Question 3 (Empirical Performance of NHP vs. THP)
All baselines used up-to-date PyTorch implementations provided by the EasyTPP library [2]. The library’s implementations for NHP and THP are adopted from Yang et al. [3]. These versions were explicitly confirmed by the original authors as being correct (see footnote on pg. 8 of [3]). As noted in [3] and confirmed in our experiments, NHP often outperforms THP under this setup. We will clarify these implementation details in the final version.

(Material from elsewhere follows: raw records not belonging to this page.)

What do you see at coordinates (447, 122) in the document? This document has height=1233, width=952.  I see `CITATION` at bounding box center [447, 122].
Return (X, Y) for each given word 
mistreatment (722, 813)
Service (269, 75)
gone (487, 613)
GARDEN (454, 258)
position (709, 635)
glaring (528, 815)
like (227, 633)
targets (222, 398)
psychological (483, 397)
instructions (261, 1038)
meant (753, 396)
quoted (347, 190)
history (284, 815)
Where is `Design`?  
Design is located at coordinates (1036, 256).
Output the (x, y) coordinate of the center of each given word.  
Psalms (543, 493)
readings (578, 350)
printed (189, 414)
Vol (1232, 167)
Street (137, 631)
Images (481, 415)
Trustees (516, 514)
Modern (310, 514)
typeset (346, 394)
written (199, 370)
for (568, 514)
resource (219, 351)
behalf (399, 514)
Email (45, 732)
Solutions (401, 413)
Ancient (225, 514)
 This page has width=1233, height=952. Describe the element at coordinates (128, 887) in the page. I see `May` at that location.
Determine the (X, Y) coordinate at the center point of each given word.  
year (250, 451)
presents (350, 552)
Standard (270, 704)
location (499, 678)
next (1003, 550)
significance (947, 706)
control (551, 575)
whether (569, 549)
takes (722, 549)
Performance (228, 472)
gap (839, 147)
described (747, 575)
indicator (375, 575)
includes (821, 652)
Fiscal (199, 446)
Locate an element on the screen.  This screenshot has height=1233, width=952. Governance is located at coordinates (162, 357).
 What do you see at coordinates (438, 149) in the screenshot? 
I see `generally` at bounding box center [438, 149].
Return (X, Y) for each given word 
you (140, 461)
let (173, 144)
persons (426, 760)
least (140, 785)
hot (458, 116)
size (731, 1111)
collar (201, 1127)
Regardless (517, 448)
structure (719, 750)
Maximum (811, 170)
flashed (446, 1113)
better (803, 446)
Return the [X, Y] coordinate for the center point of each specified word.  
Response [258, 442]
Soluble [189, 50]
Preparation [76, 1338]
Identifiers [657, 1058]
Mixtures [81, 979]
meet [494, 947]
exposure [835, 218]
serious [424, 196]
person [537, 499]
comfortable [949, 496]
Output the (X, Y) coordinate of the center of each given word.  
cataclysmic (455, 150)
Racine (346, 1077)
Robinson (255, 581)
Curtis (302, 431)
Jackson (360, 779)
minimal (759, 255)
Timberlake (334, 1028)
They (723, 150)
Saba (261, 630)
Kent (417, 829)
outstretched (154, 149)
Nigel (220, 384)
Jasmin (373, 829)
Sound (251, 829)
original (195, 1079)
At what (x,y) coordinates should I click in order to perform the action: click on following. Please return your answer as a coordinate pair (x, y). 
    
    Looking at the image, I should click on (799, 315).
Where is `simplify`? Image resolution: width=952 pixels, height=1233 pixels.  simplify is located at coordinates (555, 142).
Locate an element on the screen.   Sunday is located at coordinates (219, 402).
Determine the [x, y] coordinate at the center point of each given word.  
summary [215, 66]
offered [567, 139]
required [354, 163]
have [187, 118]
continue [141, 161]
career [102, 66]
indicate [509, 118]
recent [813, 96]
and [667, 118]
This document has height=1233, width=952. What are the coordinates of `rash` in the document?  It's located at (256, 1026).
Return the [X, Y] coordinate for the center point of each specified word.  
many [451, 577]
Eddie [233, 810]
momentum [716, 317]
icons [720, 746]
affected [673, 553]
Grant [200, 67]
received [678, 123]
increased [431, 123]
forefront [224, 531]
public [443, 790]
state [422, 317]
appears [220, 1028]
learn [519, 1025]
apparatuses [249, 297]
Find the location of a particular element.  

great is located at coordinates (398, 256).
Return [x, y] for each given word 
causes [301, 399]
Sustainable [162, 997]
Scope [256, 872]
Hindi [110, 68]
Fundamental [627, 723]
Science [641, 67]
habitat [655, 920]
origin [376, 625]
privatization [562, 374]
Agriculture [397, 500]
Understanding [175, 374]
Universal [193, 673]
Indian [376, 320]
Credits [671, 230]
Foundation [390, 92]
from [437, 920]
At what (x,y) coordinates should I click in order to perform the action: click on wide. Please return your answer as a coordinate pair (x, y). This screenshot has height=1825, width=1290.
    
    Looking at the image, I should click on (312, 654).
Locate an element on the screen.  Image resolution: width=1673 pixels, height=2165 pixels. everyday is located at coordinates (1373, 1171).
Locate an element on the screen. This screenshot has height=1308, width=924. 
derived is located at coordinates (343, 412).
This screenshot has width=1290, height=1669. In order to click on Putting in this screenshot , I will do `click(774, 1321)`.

[2] Xue, Siqiao, et al. "EasyTPP: Towards Open Benchmarking Temporal Point Processes." Proceedings of the Twelfth International Conference on Learning Representations (ICLR). 2024.
[3] Yang, Chenghao, Hongyuan Mei, and Jason Eisner. "Transformer Embeddings of Irregularly Spaced Events and Their Participants." Proceedings of the Tenth International Conference on Learning Representations (ICLR). 2022.
Minor Fixes
Thank you for spotting these typos! We will be sure to correct them in a camera-ready version.
Summary
We sincerely thank the reviewer for taking the time to assess our submission, for the encouraging and insightful feedback, and for pointing out areas where our presentation can be refined. We are happy to clarify anything further!
-- Submission 20144 Authors
Thanks for these helpful responses. I will keep my score.
Dear Reviewers,
The authors have posted their rebuttals. If you have any additional questions or require clarification, please add your comments as soon as possible—the author-reviewer discussion period ends in one week.
Thank you for your prompt attention.
Best regards,
AC
Here is a gentle reminder: The Author-Reviewer discussions will end by Aug 8, 11.59pm AoE. Please also be aware that there is a "Mandatory Acknowledgement" for the reviewers.
The paper introduces S2P2, a state-space point process model that integrates linear Hawkes processes with modern deep state-space modeling techniques to effectively capture the dynamics of marked temporal point processes. Its key contributions are the Latent Linear Hawkes layer, efficient parallelizable inference, and strong empirical gains (33% average improvement over baselines across eight datasets). Reviewers highlighted the paper’s technical novelty, careful exposition, and thorough experiments as major strengths. Concerns raised were mainly about interpretability, clarity on comparisons with some baselines, dense mathematical exposition, and extensions to non-categorical marks or robustness to corrupted data. The rebuttal convincingly addressed these points by clarifying distinctions from prior work, elaborating on hyperparameter selection, scalability, and stability, and outlining interpretability and robustness as promising directions for future research. All reviewers maintained positive scores after discussion, with one strong accept. Given the combination of conceptual novelty, rigorous methodology, and state-of-the-art empirical performance, I recommend acceptance. This paper makes a significant and timely contribution to probabilistic modeling of event sequences and will likely have strong impact in both theoretical and applied domains.